Die weiteren deutschen Automobilhersteller BMW und Mercedes-Benz entwickeln sich gegensätzlich. BMW erhöht mit rund 83.000 ausgelieferten Fahrzeugen (+28 %) seinen BEV-Absatz überdurchschnittlich im Vergleich zum Gesamtmarkt und erreicht einen BEV-Anteil von 14 Prozent (Q1 2023: 11 %). Dagegen vermeldet Mercedes-Benz einen leichten Rückgang der Auslieferungen vollelektrischer Pkw und Vans auf 51.000 Einheiten (-7 %). Dies kann einerseits auf die auslaufende Produktion des smart fortwo sowie andererseits den ebenfalls rückläufigen Gesamtabsatz (-6 %) zurückgeführt werden. Nichtsdestotrotz bleibt der BEV-Anteil von Mercedes-Benz mit 9 Prozent auf einem anhaltend niedrigen Niveau.
Bei den Prognosen für das Gesamtjahr 2024 geht das CAM weltweit von etwa 10 Millionen BEV-Neuzulassungen aus (+11 %). Der chinesische Markt wird dabei mit knapp 6 Millionen Einheiten und rund 60 Prozent des weltweiten Absatzes eine führende Rolle bei der Antriebswende einnehmen (+17 %). In Europa dürfte sich die konträre Entwicklung der einzelnen Binnenmärkte sowie die ausbleibende Preisattraktivität von Elektrofahrzeugen dämpfend auf die Neuzulassungen auswirken.
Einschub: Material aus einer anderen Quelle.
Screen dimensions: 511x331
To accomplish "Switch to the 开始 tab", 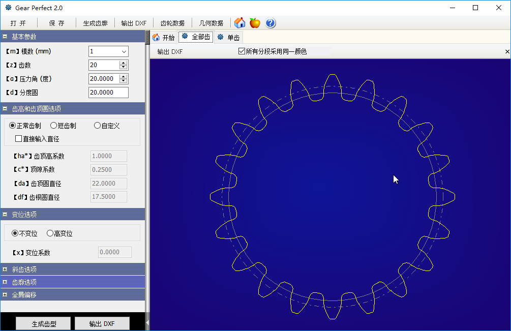I will coord(163,38).
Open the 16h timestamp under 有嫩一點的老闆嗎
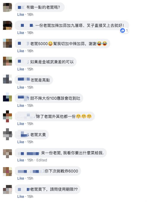This screenshot has height=202, width=147. pos(30,15)
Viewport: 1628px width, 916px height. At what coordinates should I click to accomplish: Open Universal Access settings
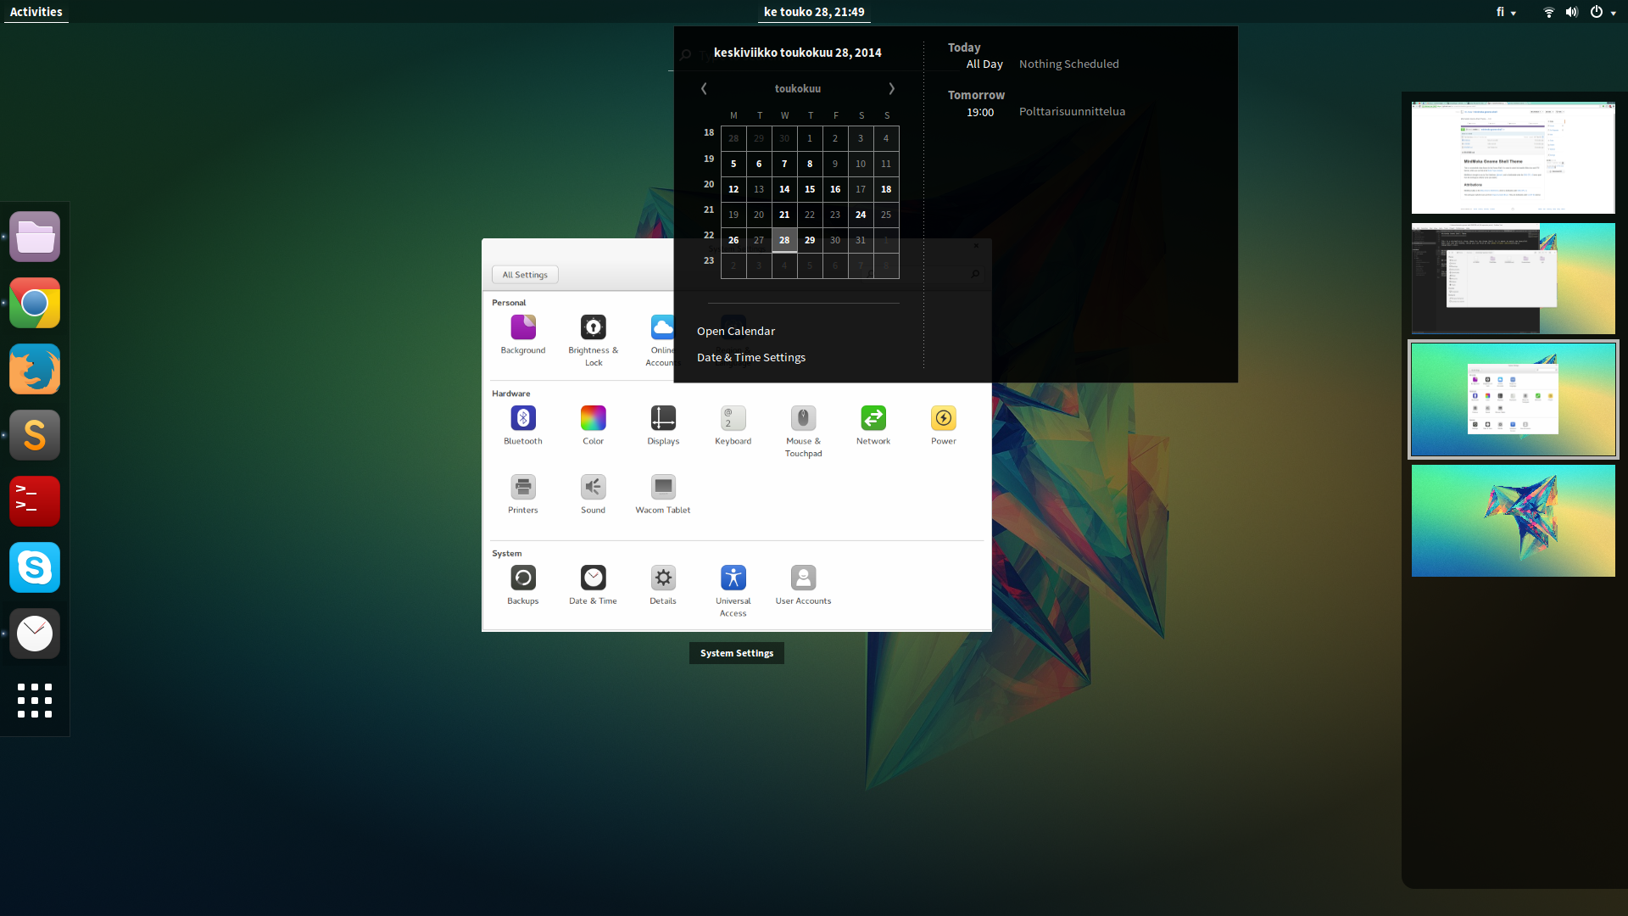[733, 578]
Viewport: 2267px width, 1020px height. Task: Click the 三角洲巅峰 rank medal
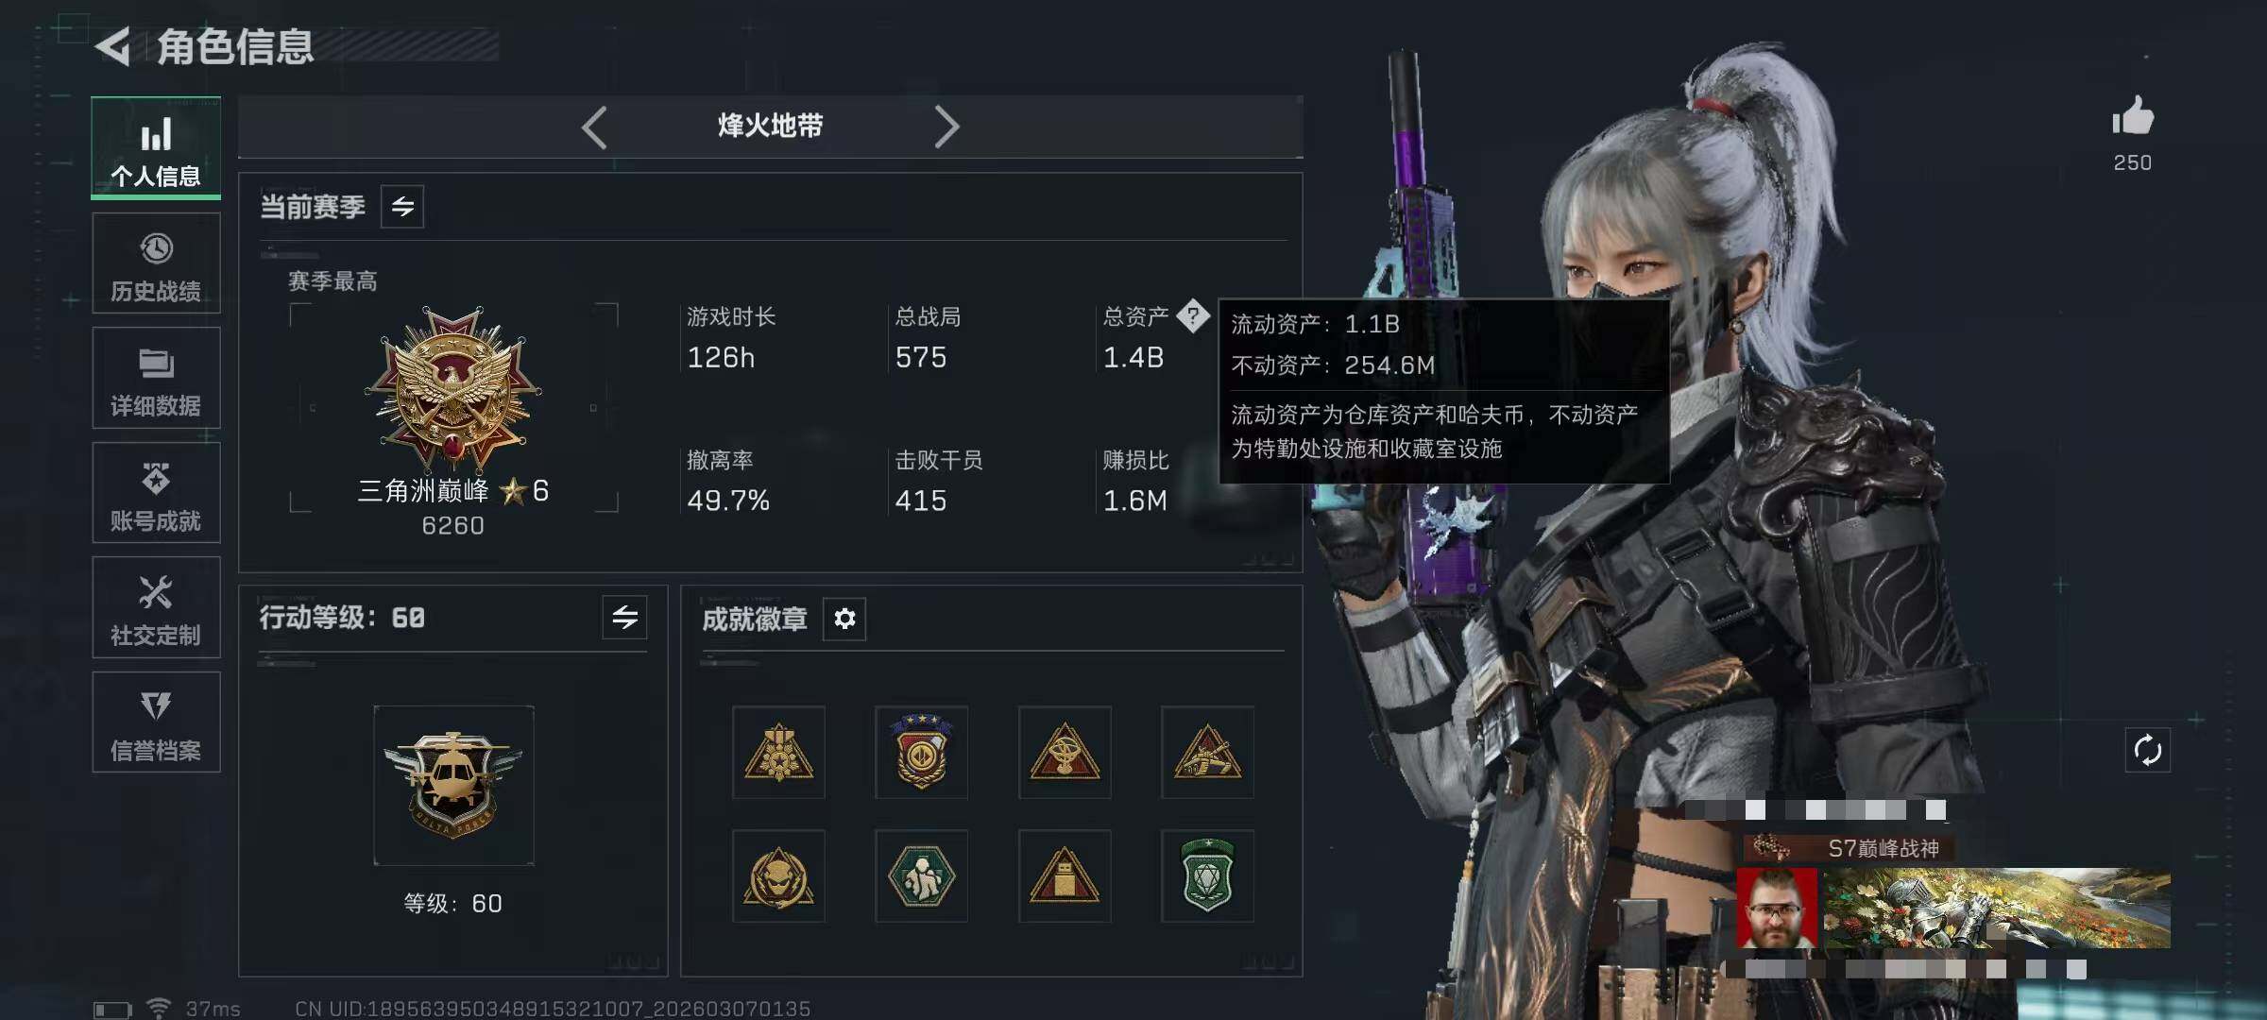(454, 389)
Das CAM geht hierbei von etwa 2,3 Millionen BEVs aus (+15 %), wobei für Deutschland rund 470.000 Elektrofahrzeuge (-10 %) prognostiziert werden. Die USA befinden sich angesichts der hohen politischen Unsicherheit im Zuge der anstehenden Präsidentschaftswahl in einem schwierigen Findungsprozess mit unklarem Ausgang. Für die Elektromobilität könnten diese Rahmenbedingungen nur ein geringfügiges Wachstum auf 1,3 Millionen BEV (+8 %) bedeuten.
Studienleiter Stefan Bratzel: „Der Hochlauf vollelektrischer Pkw ist in einer kritischen Übergangsphase und gerät in vielen Teilen der Welt zugunsten von Verbrenner- und Hybrid-Technologien (z. B. PHEV) ins Stocken. Diese Entwicklung kann angesichts der omnipräsenten klimatischen Bedrohungslage sowie der politischen Diskussion über eine Verschiebung von Emissionszielen als alarmierend eingestuft werden. Was wir jetzt brauchen, ist eine Wiederbelebung der Märkte mit technologisch ausgereiften und preislich attraktiven Modellen. Nur so lassen sich schwierige Käuferschichten ohne Early-Adopter-Mindset dauerhaft überzeugen. Diese existieren bereits und stammen immer häufiger aus chinesischen Werken, was der hiesigen Industrie zu denken geben sollte.“
Gerry meint
(Plugin-)Hybrid war vor 10 Jahren die Übergangstechnologie und ist jetzt eher Steinzeit.
Aufwendige Technik, höherer Wartungsaufwand und nach wie vor schmutzige Abgase, das braucht eigentlich keiner mehr….
gradz meint
@Gerry deshalb bin ich vor 10 Jahren nicht gewechselt und fahre seit 20 Jahren immer noch einen tdi der weniger verbraucht :)
Ich hoffe doch das die Eautos endlich mal für die breite Masse mich eingeschlossen bezahlbar werden.
Solariseur meint
„SAIC gegenüber der VW Group durchsetzen.“
Werden denn die von SAIC gebauten VW da mitgezählt, so wie VW diese als von ihnen gebaut für sich in Anspruch nimmt?